Sitewide links, Deep links, Sponsored links, Carefully crafted anchor texts, Blogroll link lists – Well, they are not probably worth tying together, but I’m beginning to think that they have some similarity of sorts and are more junk than anything else these days, that Google might be discounting them no matter how valuable they might seem. And I have the reasons.
With the September Page Rank toolbar stats update, we’ve seen more “downgrades” than “upgrades” right ? Many popular blogs have dropped by one point, some of them even further down.
Reasons are diverse, but let’s see if we can find a pattern.
I think with the new changes being implemented, there is clearly an indication that Google is once again sealing the concept that links are not any more just links. But a lot more factors goes into deciding whether a link is actually a “vote” or not.
Age old concept I know, but I think this is becoming more prominent.
Here are some factors I can think of to help Google decide if a link is actually a “vote” or not.
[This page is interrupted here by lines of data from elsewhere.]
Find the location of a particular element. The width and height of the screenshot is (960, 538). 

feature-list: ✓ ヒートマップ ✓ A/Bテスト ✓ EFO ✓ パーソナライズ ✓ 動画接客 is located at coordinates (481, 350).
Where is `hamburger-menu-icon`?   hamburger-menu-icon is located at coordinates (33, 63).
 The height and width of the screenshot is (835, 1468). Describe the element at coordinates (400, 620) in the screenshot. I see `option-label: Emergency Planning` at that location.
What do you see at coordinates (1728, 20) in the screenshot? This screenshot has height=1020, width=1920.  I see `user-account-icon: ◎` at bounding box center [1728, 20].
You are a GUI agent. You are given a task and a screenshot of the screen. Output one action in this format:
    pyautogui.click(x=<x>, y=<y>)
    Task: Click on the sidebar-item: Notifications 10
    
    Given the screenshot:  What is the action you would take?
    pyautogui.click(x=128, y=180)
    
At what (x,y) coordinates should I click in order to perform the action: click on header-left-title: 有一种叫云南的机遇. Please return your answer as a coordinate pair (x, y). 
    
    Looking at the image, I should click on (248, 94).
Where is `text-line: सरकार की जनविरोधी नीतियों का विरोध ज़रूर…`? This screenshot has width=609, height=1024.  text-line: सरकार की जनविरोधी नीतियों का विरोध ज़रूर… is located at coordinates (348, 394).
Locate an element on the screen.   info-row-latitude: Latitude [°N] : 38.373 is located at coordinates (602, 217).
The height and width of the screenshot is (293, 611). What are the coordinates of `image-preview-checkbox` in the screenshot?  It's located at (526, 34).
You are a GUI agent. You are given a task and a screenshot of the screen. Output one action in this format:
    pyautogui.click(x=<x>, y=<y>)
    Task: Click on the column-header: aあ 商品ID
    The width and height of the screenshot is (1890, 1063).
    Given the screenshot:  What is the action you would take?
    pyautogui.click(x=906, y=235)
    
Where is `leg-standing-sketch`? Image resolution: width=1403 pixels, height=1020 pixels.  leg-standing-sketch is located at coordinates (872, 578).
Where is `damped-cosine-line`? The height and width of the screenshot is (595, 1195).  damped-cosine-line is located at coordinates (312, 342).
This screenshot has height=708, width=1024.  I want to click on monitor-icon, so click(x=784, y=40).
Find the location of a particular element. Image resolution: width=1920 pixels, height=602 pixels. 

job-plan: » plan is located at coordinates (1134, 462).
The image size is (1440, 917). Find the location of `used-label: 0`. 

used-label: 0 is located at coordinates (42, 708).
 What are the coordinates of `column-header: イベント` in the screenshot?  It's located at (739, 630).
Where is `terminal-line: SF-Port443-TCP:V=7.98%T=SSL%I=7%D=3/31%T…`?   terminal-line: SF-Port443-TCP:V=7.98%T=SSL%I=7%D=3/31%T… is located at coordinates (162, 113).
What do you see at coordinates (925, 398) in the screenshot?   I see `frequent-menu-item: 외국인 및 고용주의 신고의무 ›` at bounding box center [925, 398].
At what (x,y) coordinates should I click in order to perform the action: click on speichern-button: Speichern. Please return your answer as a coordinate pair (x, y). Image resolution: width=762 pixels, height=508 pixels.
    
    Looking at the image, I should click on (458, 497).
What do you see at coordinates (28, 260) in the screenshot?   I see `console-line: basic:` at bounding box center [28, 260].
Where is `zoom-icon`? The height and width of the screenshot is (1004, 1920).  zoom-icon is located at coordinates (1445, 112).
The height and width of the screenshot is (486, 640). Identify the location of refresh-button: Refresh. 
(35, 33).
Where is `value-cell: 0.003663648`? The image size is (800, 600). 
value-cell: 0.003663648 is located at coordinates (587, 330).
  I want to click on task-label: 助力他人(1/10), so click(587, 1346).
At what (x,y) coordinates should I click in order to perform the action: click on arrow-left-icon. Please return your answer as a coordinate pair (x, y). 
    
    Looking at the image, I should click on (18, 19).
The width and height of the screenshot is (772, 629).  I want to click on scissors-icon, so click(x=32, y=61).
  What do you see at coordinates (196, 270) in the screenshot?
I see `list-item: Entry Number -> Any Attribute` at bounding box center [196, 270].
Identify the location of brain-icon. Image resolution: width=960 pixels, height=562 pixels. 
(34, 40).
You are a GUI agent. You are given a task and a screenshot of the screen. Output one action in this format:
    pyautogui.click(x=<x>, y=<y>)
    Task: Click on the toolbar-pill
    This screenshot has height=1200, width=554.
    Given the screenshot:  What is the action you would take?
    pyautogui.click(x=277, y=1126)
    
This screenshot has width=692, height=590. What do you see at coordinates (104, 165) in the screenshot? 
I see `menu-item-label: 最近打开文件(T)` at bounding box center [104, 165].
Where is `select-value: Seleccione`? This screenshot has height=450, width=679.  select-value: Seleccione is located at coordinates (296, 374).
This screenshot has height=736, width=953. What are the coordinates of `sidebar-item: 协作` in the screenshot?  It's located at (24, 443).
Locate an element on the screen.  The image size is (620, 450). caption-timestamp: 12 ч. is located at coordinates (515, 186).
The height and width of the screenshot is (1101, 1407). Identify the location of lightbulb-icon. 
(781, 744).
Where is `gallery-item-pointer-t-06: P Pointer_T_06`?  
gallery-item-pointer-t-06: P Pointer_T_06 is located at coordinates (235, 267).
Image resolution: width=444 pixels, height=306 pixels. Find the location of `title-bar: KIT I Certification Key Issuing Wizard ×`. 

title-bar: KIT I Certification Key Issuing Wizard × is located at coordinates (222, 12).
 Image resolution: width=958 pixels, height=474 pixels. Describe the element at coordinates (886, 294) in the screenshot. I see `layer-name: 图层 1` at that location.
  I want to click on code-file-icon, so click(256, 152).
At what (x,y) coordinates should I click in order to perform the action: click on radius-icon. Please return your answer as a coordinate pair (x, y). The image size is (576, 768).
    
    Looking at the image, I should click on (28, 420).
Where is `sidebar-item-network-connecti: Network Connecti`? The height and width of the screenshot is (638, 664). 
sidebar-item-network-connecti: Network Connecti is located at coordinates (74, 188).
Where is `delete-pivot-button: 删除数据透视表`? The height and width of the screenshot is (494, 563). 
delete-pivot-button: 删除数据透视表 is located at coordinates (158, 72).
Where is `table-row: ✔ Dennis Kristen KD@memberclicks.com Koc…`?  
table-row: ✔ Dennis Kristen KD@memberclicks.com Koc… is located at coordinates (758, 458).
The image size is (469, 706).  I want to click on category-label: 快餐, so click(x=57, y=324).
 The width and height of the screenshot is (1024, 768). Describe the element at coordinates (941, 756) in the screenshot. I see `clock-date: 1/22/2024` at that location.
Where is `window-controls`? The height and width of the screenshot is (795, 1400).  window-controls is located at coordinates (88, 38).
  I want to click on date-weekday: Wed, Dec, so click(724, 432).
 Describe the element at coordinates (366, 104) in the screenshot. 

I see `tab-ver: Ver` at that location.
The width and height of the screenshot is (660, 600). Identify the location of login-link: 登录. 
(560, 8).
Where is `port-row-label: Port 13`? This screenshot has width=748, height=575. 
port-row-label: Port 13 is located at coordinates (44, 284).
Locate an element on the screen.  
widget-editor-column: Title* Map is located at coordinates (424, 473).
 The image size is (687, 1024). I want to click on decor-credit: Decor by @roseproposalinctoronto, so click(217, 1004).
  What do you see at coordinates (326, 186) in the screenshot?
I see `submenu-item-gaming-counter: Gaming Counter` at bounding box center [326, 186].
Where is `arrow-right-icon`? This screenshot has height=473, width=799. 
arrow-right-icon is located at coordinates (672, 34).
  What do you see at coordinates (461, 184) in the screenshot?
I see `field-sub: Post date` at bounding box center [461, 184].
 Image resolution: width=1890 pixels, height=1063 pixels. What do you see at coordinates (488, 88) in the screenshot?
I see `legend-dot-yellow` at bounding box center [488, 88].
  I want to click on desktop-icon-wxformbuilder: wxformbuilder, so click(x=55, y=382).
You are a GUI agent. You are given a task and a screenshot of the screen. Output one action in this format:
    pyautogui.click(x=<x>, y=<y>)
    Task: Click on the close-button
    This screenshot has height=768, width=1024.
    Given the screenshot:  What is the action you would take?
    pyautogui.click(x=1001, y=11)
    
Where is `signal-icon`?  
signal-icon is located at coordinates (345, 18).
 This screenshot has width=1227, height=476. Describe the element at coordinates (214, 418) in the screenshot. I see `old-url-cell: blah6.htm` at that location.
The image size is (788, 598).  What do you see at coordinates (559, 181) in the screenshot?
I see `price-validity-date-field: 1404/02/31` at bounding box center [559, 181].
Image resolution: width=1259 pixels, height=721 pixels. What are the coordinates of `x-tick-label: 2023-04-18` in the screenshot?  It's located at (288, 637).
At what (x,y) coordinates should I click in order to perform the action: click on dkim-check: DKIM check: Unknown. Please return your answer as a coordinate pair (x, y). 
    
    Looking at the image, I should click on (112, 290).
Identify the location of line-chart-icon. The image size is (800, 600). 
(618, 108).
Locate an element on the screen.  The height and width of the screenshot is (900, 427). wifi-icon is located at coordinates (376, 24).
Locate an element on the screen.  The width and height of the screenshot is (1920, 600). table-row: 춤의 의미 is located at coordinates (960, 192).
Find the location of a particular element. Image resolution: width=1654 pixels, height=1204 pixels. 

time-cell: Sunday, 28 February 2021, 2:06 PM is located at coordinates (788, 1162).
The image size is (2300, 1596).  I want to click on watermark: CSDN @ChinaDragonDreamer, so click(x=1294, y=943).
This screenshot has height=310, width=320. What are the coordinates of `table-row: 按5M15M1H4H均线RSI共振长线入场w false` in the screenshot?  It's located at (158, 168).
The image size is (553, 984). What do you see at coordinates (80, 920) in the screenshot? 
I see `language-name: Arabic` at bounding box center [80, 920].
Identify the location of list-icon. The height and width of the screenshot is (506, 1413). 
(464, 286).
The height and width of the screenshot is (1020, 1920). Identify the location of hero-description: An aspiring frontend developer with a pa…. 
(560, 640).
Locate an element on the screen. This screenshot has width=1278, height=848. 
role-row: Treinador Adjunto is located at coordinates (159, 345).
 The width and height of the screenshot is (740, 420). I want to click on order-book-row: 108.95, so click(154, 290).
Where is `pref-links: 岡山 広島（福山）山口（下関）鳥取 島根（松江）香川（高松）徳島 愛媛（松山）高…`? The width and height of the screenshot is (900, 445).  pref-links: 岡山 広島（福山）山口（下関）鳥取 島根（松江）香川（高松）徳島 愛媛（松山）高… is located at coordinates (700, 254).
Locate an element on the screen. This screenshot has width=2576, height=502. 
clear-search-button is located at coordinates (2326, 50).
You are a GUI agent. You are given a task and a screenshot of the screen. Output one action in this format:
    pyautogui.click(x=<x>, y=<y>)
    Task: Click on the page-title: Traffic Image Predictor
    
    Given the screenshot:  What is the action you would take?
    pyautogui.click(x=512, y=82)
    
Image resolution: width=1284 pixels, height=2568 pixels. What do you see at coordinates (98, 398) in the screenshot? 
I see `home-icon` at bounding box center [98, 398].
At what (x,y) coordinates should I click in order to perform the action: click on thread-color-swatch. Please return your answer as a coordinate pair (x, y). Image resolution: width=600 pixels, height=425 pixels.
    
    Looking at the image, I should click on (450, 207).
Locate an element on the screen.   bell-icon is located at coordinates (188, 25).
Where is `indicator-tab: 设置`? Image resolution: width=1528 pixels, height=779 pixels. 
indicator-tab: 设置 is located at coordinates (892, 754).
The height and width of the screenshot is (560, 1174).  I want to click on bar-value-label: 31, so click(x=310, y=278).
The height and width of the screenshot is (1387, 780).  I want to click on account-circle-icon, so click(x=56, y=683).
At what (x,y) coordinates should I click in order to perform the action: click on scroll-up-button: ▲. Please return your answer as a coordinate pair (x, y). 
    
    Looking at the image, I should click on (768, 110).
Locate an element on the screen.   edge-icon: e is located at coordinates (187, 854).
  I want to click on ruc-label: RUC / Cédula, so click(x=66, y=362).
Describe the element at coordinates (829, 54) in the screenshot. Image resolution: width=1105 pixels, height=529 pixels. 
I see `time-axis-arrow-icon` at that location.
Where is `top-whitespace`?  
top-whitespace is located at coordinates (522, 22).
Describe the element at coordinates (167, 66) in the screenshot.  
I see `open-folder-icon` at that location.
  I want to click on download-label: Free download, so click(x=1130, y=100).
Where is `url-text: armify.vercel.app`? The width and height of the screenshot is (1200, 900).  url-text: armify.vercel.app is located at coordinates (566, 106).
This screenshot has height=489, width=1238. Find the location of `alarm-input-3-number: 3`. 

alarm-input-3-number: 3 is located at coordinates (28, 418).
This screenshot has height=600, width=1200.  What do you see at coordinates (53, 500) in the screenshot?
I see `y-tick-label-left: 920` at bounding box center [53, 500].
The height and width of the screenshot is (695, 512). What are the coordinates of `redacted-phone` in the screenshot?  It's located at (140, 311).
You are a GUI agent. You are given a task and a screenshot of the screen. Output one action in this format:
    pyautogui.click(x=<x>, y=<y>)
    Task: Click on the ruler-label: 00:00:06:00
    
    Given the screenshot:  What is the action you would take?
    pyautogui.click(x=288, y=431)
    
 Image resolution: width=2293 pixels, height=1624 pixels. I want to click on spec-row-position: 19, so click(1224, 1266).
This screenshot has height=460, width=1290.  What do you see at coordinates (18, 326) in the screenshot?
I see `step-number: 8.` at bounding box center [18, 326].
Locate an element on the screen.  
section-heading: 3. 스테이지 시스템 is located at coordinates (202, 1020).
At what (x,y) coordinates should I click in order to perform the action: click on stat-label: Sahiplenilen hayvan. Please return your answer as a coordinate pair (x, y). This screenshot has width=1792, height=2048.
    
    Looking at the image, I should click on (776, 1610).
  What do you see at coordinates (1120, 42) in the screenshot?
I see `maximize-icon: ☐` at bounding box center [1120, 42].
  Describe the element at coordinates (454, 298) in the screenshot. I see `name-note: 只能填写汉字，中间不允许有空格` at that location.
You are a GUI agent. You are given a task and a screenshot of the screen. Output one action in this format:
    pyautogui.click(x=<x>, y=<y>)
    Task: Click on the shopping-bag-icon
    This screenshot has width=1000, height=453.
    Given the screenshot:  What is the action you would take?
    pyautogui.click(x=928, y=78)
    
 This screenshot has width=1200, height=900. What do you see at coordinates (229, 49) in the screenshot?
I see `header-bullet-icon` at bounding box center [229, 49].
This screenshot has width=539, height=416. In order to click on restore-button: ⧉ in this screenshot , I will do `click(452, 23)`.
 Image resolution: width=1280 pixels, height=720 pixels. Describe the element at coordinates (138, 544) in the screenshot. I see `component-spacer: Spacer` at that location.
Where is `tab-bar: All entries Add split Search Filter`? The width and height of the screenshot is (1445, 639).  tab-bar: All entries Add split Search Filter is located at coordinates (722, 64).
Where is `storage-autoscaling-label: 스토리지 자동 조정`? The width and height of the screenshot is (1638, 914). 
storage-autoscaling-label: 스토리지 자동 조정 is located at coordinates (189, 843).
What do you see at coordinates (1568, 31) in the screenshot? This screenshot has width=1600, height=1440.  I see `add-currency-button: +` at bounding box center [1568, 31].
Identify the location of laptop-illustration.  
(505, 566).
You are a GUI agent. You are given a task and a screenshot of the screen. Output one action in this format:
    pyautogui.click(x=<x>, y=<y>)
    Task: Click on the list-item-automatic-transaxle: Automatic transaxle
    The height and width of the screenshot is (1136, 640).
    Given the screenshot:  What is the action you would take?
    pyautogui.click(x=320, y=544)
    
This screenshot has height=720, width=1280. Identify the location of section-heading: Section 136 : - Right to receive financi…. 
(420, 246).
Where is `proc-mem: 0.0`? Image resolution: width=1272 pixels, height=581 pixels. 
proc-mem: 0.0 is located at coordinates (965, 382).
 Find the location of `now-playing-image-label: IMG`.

- Content and nature of the site linking you
More than the page and the content on the page linking to you, it matters more about, what is the content on the website that’s linking to you. Ex:- It might be wiser to consider a news site which has more authority and “value” link to you than a fellow blogger on hisname.com
- Does the link come from your social network?
Just like Digg, I cannot think of a good reason why Google should not discount the incoming links from a “friend” of yours. A friend might be a common commentator on your blog, or a guest blogger, if he is related to you in some way, I think it’s fair for Google to consider that it’s a “favor link”. Even worse, what if Google knows who your friends are (it has the friend feed data remember?) and discounts all those links from the network ?
- Are you guys too similar ?
If your links are originating from same domains, which are too similar, won’t they be “favor” links ? Ex:- If you are a part of any Feedburner networks (like the feedburner technology bloggers network), why shouldn’t Google stop from discounting the links from all the blogs in that network?
Well, these points my sound lame, but I think there is a possibility to this concept, getting stronger as we go ahead and Google acquiring more “networks”.
If we look from Google’s perspective, it all makes sense, it only would want to take into consideration the genuine links and recommendations and not the “scratch me, I scratch you” networks that might be gaming the system.
It is also a fact that the networks and the user interactions will grow stronger, and the “favor” links will keep coming in. I can only guess, that they might only carry less value than earlier.